## Your instructions
When you restate the data, keep every word as it is and drop the images.

## Data shown
★ ★ ★ ★ ★ ★ ★

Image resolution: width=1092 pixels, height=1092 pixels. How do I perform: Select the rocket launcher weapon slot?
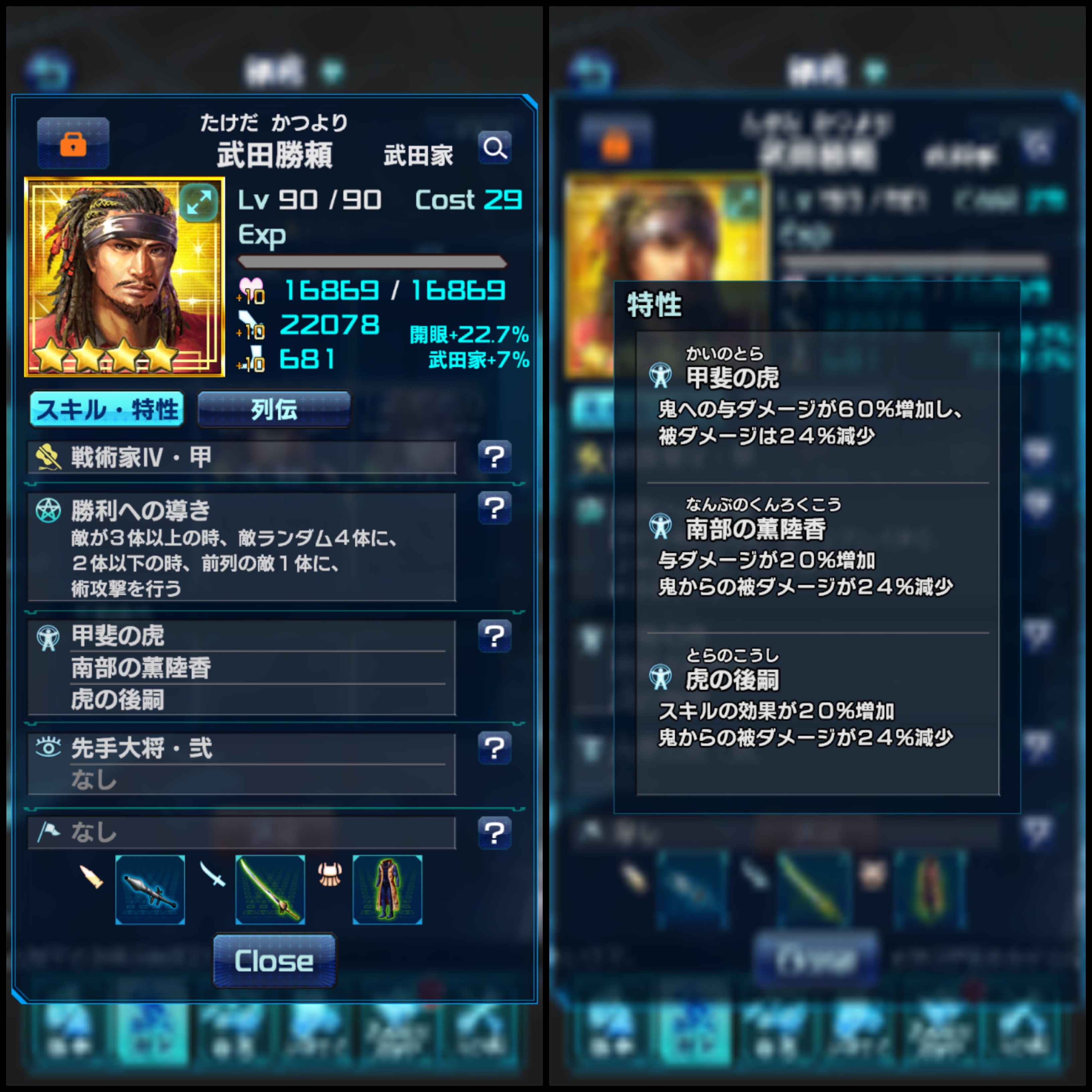(150, 890)
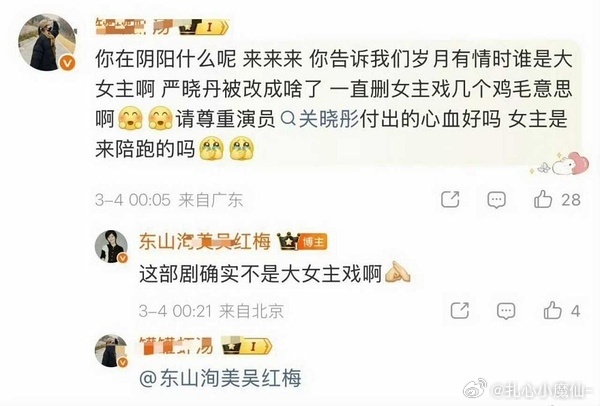This screenshot has width=600, height=406.
Task: Tap the 3-4 00:05 来自广东 timestamp
Action: 169,200
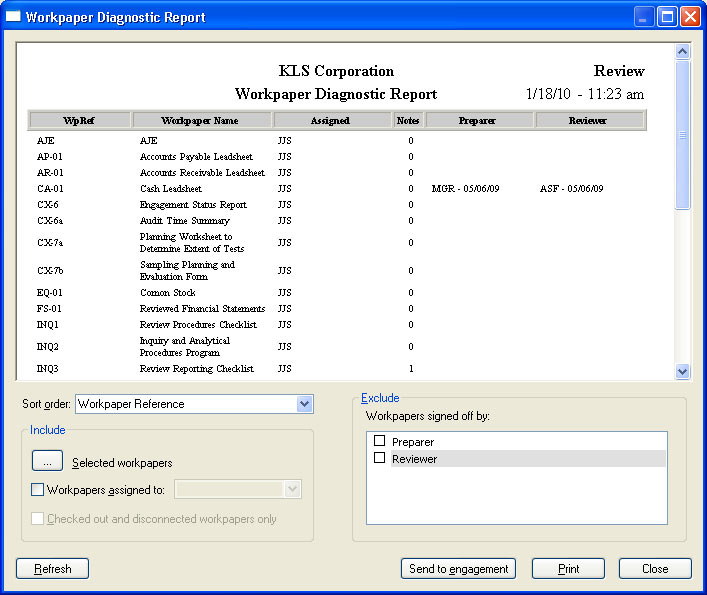Close window using title bar X
Image resolution: width=707 pixels, height=595 pixels.
(x=689, y=17)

★ ★ ★ ★ ★ ★ ★

## Solution to this task
Image resolution: width=1092 pixels, height=1092 pixels. How do I perform: Select the rocket launcher weapon slot?
(150, 890)
This screenshot has width=600, height=406.
Task: Tap the 3-4 00:05 来自广东 timestamp
Action: 169,200
Close window using title bar X
Image resolution: width=707 pixels, height=595 pixels.
(x=689, y=17)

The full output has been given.